» Exercise
Begin at the line containing "Podcast (52, 634)" in the entries below and end at the line containing "ASEAN + (38, 601)"; transcribe that range exactly and nothing outside it.

[Records from a data source]
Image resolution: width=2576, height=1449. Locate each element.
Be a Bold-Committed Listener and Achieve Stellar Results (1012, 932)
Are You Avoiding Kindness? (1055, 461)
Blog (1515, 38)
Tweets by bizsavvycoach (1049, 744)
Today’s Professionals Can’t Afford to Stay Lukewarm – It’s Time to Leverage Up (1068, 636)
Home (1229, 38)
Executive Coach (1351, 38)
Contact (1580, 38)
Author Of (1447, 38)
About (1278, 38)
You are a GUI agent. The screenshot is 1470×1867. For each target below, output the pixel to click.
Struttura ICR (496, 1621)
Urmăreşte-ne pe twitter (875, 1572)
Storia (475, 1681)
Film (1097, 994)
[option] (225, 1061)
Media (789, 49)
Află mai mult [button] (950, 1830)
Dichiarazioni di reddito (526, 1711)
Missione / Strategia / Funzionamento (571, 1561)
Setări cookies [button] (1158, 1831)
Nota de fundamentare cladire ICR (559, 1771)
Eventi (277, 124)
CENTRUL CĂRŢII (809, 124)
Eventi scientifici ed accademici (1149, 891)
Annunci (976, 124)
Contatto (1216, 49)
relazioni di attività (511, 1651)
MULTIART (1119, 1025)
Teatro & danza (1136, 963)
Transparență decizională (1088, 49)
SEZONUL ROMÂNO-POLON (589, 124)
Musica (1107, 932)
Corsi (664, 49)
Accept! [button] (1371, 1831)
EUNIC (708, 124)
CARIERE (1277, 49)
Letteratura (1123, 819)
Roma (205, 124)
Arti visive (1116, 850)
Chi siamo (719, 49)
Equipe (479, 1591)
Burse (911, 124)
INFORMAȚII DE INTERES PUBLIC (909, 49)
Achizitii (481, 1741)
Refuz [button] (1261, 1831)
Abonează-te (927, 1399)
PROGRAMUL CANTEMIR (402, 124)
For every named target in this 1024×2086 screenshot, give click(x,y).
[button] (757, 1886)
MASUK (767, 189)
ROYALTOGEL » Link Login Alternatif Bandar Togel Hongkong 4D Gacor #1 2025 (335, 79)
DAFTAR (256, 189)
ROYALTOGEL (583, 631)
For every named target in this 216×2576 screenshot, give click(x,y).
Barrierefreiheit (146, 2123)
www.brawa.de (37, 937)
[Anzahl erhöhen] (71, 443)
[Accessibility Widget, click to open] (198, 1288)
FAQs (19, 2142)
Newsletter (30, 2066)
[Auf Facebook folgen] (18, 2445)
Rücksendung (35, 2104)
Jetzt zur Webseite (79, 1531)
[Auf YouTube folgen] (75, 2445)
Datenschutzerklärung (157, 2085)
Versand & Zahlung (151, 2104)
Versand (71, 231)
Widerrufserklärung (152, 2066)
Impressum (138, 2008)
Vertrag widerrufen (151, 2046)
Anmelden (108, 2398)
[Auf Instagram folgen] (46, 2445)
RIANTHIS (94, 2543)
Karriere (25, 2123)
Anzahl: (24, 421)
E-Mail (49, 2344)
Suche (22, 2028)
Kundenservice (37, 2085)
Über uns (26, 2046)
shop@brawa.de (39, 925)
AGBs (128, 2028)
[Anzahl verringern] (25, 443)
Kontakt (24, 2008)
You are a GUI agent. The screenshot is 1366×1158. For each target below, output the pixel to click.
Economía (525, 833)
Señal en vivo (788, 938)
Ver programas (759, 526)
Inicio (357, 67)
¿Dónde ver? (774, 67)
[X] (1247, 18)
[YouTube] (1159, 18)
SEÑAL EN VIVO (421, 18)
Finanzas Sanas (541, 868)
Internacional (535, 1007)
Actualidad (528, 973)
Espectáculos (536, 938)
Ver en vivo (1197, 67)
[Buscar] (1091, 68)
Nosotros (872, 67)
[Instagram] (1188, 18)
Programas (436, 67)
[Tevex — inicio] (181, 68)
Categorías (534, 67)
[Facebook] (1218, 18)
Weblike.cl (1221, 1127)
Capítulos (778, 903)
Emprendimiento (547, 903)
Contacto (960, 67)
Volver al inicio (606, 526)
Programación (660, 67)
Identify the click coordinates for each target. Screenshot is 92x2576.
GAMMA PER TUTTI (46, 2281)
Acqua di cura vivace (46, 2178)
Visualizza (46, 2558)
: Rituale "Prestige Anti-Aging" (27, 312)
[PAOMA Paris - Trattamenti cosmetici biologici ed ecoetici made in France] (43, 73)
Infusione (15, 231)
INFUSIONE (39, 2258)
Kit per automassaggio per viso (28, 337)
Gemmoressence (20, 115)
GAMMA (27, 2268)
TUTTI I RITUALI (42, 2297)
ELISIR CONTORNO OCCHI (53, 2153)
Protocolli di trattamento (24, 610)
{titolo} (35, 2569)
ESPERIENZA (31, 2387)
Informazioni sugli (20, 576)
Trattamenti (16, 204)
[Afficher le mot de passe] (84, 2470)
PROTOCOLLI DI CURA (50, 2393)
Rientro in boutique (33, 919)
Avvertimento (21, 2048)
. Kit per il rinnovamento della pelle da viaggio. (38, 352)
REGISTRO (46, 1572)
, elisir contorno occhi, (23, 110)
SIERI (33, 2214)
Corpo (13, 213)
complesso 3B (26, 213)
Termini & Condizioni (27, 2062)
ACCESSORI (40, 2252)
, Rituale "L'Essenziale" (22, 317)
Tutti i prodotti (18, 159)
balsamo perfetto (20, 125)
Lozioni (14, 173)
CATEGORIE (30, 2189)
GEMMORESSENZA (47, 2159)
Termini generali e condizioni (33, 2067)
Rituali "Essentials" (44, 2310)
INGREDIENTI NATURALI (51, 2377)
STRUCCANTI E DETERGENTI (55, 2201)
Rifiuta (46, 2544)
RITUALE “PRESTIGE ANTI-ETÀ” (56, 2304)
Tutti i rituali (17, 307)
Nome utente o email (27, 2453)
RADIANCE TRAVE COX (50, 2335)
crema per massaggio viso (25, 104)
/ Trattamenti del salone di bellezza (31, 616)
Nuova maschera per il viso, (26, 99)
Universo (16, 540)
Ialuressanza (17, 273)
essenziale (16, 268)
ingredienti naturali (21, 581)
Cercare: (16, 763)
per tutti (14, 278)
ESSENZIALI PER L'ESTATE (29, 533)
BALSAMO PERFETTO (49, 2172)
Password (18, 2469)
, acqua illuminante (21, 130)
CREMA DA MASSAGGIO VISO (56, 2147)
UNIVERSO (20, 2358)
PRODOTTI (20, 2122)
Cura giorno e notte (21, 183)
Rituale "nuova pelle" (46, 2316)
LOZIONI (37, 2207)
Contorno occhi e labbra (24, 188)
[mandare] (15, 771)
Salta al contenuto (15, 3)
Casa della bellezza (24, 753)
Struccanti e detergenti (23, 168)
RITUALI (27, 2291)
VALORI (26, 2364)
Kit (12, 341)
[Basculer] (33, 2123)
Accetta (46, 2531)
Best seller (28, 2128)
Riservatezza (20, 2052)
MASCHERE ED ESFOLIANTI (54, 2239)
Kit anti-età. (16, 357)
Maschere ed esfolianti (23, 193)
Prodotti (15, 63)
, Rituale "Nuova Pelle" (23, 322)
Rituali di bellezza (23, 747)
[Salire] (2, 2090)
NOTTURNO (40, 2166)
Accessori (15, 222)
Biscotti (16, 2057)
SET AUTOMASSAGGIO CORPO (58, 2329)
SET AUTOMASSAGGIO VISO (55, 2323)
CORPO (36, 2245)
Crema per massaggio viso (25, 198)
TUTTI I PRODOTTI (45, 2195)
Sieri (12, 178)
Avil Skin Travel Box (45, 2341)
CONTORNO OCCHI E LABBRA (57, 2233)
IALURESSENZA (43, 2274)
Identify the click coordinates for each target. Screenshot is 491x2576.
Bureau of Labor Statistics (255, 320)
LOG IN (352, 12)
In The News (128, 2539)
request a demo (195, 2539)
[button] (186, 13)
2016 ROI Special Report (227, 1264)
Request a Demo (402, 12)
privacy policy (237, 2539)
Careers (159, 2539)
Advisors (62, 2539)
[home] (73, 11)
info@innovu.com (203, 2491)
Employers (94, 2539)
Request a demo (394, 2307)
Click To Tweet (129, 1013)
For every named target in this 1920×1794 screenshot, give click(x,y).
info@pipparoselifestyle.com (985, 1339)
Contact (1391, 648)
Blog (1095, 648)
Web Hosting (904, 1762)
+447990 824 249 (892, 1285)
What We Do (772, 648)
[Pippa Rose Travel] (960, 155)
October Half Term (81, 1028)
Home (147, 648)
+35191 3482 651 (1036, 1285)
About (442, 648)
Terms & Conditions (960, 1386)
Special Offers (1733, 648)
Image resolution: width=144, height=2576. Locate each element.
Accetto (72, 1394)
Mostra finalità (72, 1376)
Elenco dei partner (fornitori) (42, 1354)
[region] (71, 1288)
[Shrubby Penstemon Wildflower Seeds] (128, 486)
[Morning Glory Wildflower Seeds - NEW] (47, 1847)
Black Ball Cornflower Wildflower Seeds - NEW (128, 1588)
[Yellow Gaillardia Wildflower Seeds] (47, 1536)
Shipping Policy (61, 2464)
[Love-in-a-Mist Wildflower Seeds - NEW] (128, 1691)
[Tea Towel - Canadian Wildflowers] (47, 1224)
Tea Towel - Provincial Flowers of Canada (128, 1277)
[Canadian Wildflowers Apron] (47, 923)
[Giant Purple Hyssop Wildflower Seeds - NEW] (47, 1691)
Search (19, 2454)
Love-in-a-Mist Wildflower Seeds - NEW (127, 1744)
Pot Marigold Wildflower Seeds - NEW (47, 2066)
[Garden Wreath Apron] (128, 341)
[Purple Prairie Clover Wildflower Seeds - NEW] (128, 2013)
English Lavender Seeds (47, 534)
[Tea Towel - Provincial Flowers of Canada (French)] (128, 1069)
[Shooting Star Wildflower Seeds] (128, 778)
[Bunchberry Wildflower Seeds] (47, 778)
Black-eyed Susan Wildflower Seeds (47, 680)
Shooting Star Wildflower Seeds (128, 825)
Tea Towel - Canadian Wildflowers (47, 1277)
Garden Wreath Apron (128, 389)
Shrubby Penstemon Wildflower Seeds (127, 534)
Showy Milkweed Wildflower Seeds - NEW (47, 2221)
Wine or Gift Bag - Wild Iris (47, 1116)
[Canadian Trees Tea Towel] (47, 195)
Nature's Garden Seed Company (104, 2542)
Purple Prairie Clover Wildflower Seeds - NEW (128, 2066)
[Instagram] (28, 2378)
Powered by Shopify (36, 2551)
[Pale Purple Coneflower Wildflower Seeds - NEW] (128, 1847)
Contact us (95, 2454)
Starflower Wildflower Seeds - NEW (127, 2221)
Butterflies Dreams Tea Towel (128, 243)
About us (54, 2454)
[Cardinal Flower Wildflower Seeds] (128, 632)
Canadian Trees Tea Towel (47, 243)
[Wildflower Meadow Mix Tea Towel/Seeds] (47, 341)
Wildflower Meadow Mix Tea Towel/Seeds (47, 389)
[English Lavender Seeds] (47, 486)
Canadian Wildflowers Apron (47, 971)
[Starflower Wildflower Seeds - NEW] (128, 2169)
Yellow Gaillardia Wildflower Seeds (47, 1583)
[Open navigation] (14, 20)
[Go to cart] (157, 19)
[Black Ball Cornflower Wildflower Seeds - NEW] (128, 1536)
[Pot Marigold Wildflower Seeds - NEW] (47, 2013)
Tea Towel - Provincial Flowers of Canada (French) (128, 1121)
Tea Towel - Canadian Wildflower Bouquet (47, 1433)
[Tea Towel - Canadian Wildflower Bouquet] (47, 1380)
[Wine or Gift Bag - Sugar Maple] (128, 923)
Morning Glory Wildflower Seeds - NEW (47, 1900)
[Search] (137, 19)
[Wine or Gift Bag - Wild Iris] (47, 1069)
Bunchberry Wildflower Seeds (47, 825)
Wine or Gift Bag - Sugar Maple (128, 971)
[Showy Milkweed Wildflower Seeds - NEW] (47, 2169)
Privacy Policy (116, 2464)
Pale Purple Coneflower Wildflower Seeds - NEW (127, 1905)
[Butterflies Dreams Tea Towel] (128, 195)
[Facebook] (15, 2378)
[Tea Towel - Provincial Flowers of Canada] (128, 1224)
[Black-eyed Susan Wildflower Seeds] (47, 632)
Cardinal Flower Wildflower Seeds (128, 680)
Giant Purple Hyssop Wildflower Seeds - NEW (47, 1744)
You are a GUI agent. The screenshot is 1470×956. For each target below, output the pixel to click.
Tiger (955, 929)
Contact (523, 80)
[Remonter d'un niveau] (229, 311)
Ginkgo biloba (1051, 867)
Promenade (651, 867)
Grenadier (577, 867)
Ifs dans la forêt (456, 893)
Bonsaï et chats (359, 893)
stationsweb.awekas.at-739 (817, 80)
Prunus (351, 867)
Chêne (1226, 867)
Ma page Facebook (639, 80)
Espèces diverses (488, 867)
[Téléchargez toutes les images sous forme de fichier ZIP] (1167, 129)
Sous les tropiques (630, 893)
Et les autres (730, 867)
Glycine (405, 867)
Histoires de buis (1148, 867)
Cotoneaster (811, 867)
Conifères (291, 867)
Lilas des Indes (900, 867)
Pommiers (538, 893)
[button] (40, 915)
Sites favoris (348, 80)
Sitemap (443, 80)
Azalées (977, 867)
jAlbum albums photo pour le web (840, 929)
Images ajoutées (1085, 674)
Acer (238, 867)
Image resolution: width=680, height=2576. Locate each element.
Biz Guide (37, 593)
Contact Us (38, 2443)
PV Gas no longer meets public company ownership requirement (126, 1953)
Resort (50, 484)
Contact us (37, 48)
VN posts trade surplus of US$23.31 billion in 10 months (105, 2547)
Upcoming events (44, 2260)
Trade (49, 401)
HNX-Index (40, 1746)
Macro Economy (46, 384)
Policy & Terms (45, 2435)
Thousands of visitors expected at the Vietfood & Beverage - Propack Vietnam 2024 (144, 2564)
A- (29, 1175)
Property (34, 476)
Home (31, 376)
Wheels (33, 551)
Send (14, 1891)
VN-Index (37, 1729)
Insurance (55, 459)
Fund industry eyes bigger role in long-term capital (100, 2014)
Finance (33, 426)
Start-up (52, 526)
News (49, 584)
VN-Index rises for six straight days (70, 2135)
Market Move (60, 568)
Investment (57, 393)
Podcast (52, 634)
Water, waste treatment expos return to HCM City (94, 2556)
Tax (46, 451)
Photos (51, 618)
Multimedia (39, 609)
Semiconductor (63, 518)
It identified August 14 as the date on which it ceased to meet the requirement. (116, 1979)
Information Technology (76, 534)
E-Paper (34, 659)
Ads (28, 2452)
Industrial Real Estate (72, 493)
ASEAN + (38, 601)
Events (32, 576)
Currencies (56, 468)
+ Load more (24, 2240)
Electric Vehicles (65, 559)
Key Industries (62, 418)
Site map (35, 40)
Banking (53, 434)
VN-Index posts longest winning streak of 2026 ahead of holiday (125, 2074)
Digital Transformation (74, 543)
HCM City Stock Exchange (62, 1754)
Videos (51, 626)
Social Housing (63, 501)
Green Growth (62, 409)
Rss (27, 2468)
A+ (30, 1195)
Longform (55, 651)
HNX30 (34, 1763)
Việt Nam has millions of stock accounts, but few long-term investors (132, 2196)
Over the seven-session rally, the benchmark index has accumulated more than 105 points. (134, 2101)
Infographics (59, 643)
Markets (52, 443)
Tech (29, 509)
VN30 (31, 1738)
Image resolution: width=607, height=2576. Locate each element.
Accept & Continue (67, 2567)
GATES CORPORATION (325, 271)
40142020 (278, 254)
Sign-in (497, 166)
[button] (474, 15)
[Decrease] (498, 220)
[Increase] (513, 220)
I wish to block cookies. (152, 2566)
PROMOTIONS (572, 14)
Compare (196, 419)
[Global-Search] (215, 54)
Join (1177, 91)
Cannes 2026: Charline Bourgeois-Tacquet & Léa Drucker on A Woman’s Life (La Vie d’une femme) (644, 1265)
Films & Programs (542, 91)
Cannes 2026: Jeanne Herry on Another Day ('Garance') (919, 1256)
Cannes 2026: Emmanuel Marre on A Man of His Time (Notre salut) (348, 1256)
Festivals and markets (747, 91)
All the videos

» Answer to this exercise
Podcast (52, 634)
Water, waste treatment expos return to HCM City (94, 2556)
Tax (46, 451)
Photos (51, 618)
Multimedia (39, 609)
Semiconductor (63, 518)
It identified August 14 as the date on which it ceased to meet the requirement. (116, 1979)
Information Technology (76, 534)
E-Paper (34, 659)
Ads (28, 2452)
Industrial Real Estate (72, 493)
ASEAN + (38, 601)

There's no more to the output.